While Soda takes appropriate technical and organizational measures to safeguard Personal Data, it is highlighted that no transmission over the internet can ever be guaranteed secure. Consequently, the Data Subject and/or Customer notes that Soda cannot guarantee the security of any Personal Data in the process of its transmission and that the effective security depends, in part, on the Data Subject (or Customer) ensuring that any IDs and passwords that have been issued to them are kept confidential and secure.
Personal Data will not be retained longer than necessary for the purpose for which it is Processed.
Where Personal Data is Processed for the purpose of executing the Agreement, and upon termination or expiration of the Agreement, the Data Subject (and/or Customer) may request Soda not later than 30 days after the date of the termination or expiration of the Agreement to return the Personal Data to the Data Subject (or, as the case may be, the Customer).
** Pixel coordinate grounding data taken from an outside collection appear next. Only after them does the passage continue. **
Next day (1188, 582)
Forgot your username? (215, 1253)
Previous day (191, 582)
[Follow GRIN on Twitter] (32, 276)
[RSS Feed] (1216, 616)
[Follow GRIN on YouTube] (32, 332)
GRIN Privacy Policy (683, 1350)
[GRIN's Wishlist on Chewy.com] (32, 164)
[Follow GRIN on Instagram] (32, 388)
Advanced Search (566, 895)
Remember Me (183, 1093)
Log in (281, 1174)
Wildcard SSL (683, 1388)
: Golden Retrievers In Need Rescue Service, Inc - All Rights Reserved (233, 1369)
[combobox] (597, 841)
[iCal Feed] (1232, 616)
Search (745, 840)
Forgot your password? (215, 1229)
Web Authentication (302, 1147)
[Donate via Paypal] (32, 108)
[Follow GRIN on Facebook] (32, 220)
Unless the applicable law prevents Soda from doing so, Soda shall comply with such request provided that the Customer has, at that time, paid all amounts due to Soda, including amounts resulting from the termination or expiration (whether or not due at the date of termination or expiration). In the event of a return of Personal Data to the Data Subject and/or Customer, Soda shall no longer retain Personal Data unless the Data Subject (or the Customer) so legally requests, and subject to the conditions then agreed.
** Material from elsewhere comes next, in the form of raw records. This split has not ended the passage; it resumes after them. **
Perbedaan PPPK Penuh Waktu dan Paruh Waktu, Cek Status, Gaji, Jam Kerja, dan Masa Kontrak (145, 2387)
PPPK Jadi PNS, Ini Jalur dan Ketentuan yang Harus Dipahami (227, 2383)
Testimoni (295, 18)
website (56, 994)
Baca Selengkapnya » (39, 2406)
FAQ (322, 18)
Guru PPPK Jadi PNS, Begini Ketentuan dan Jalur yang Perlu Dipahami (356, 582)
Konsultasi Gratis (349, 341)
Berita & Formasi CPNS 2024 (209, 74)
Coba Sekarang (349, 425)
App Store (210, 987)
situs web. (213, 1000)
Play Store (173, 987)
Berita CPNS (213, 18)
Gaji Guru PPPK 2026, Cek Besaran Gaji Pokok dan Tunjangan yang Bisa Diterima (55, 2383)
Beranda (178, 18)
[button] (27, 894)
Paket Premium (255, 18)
Failing the said instruction to return Personal Data, Soda shall have no obligation to maintain, forward or return any Personal Data, unless Soda has retained Personal Data as provided by this article.
Unless the Data Subject (or the Customer, to the extent the Customer is a natural person whose Personal Data is Processed) requests Soda to return Personal Data or has requested Soda to delete or to anonymize Personal Data, Soda may, taking into account the requirement to keep Personal Data for follow-up tasks, retain Personal Data during 10 years after the completion of the performance of the Agreement, being understood that the Data Subject (or the Customer) may request Soda to continue the retention thereof for the term indicated by them and subject to the conditions then agreed.
Soda may in any event continue to use any Personal Data if Soda does so in aggregate and non-Customer identifiable and non-person identifiable formats, thus ensuring that Personal Data no longer qualifies as Personal Data under the GDPR.